# WHAT YOU WILL DO:
From the line with "Task: Click the $428,414 winnings value" through the line with "Given: Click the Contact Phone telephone icon", repeat the entries verbatim, both end lines included, and add nothing.

Extracted data entries:
-.-.-
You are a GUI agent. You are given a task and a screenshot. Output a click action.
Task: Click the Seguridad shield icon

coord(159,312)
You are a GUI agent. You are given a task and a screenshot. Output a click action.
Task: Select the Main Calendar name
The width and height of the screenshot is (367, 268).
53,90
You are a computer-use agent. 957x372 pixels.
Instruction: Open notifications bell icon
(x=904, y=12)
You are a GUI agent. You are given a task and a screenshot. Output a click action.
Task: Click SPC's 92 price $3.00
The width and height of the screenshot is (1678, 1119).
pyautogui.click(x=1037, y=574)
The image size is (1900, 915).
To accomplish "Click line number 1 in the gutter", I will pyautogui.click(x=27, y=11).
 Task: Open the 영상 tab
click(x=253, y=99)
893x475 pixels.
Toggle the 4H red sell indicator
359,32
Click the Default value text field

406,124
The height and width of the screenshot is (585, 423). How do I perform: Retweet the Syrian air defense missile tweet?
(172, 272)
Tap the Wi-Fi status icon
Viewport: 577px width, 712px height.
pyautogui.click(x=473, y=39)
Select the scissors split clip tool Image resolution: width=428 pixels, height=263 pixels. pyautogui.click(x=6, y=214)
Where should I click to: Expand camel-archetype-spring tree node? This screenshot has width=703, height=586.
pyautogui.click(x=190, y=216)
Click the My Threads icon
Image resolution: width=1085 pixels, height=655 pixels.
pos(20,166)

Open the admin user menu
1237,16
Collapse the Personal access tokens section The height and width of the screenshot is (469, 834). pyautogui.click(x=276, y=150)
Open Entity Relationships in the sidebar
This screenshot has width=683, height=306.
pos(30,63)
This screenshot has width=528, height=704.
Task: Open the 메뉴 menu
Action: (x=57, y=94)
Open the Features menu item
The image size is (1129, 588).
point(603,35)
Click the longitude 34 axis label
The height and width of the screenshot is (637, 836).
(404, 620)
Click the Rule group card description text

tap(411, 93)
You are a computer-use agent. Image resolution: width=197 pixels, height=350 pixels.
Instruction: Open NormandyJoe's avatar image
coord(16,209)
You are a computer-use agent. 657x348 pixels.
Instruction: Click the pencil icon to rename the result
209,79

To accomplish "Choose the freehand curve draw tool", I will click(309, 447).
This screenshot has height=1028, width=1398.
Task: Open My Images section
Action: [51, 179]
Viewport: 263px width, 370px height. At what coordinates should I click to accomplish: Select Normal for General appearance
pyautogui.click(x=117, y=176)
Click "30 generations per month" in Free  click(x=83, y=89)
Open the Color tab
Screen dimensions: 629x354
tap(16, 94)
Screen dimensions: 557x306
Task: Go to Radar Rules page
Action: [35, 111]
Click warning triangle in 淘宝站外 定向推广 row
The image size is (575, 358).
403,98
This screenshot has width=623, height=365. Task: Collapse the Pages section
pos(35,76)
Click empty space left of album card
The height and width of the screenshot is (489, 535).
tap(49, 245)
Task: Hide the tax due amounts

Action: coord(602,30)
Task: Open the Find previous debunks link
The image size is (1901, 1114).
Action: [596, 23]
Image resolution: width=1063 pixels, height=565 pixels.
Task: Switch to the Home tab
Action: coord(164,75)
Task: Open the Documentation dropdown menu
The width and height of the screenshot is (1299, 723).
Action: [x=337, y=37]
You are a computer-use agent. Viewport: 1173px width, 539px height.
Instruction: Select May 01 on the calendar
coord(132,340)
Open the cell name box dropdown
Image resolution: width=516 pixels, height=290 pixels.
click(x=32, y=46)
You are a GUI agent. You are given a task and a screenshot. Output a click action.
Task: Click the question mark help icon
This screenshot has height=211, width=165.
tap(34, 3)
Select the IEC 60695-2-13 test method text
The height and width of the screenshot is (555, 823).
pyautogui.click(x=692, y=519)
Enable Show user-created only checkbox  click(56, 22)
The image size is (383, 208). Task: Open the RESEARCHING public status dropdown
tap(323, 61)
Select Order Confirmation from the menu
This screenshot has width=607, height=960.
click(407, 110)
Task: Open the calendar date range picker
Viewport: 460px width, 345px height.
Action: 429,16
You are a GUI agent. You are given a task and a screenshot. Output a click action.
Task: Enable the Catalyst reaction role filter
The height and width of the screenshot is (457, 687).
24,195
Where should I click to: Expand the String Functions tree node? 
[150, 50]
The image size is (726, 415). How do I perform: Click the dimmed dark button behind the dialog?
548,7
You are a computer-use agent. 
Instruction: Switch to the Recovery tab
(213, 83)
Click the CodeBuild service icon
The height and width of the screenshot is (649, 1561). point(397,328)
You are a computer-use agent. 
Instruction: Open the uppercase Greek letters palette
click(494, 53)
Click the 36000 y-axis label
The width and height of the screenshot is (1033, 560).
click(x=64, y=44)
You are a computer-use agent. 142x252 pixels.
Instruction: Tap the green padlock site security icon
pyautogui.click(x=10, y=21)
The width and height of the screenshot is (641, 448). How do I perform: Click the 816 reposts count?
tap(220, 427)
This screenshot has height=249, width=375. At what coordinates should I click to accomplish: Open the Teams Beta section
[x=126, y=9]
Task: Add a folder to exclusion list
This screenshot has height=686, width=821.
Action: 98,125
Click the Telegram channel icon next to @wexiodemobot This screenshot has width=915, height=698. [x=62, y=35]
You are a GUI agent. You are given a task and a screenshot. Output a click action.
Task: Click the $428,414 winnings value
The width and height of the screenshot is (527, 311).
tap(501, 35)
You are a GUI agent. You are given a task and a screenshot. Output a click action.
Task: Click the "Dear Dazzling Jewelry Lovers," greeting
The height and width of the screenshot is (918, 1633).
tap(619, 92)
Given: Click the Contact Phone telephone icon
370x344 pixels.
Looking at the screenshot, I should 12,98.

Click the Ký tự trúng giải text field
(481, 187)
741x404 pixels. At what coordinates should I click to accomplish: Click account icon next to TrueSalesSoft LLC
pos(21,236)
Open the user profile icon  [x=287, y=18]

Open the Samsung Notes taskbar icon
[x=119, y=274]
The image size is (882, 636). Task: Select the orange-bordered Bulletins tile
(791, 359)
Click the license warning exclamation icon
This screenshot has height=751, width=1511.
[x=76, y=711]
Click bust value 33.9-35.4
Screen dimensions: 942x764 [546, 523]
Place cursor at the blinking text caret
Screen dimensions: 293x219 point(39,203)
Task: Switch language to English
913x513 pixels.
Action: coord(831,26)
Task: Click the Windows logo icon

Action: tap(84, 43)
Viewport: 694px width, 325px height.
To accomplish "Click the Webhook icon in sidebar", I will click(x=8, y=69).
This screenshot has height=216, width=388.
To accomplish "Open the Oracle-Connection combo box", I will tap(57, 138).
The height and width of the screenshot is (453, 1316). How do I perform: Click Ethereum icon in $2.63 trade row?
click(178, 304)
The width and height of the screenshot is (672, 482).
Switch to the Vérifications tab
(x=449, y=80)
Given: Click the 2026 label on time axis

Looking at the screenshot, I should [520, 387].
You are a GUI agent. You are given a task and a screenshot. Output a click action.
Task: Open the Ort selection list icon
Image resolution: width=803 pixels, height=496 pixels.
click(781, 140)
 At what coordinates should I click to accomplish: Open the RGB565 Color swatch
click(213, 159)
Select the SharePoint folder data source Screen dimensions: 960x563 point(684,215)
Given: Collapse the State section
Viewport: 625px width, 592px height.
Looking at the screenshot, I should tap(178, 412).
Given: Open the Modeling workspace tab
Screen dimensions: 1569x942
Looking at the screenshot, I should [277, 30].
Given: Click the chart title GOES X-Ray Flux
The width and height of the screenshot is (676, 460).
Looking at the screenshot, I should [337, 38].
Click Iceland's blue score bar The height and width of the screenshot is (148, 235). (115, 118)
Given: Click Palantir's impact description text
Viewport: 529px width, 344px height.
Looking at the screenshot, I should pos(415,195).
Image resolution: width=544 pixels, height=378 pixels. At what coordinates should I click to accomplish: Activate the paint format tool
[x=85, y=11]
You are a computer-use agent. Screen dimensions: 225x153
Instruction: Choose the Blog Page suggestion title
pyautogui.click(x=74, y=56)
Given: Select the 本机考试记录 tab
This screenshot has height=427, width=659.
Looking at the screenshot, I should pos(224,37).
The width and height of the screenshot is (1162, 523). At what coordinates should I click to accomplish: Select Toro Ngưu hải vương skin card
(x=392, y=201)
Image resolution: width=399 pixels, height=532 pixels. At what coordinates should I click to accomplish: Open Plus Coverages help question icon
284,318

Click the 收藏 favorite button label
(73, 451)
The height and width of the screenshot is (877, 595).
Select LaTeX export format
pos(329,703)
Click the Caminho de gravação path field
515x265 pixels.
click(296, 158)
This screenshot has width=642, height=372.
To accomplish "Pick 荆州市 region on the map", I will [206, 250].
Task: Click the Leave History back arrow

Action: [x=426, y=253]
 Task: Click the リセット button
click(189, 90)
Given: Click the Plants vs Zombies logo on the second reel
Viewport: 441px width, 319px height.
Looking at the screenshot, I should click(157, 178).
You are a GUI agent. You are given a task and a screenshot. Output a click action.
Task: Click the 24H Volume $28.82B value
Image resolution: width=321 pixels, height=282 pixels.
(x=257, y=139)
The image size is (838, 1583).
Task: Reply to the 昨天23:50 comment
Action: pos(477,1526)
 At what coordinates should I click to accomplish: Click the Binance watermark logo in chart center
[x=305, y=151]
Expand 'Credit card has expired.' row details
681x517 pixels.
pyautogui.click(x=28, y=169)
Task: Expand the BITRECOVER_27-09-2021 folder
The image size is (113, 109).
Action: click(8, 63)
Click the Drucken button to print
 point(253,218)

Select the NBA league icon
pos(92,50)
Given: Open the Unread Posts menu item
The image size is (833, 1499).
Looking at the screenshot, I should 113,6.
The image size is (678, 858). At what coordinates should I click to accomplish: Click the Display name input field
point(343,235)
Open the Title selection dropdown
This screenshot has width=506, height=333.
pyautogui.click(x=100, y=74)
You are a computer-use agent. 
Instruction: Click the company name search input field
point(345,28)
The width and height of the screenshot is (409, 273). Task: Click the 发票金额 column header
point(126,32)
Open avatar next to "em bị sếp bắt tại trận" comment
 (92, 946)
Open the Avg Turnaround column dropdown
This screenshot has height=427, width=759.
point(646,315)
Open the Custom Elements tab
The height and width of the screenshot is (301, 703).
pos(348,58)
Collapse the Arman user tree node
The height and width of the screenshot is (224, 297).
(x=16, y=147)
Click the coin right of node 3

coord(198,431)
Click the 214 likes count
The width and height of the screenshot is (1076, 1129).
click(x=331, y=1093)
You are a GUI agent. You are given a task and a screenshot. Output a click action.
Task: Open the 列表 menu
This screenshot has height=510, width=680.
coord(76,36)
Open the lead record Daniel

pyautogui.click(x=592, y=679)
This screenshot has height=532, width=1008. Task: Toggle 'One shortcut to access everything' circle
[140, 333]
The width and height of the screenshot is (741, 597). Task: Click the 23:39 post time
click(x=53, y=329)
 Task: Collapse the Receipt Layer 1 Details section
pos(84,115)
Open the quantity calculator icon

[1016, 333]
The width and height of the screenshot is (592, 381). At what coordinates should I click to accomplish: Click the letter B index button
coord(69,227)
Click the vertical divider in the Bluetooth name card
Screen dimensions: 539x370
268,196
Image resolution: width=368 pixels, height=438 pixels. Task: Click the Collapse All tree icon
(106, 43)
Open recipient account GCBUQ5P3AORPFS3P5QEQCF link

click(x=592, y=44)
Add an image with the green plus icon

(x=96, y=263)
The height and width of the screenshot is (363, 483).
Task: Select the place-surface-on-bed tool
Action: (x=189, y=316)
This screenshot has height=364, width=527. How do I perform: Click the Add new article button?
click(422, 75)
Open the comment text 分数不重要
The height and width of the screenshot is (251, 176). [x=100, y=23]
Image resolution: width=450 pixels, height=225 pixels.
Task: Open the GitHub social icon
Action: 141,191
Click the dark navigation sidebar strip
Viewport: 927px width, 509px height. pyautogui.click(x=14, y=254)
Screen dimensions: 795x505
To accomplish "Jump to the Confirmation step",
-.-.-
# YOUR RESPONSE:
Task: Click the $428,414 winnings value
The width and height of the screenshot is (527, 311).
tap(501, 35)
You are a GUI agent. You are given a task and a screenshot. Output a click action.
Task: Click the "Dear Dazzling Jewelry Lovers," greeting
The height and width of the screenshot is (918, 1633).
tap(619, 92)
Given: Click the Contact Phone telephone icon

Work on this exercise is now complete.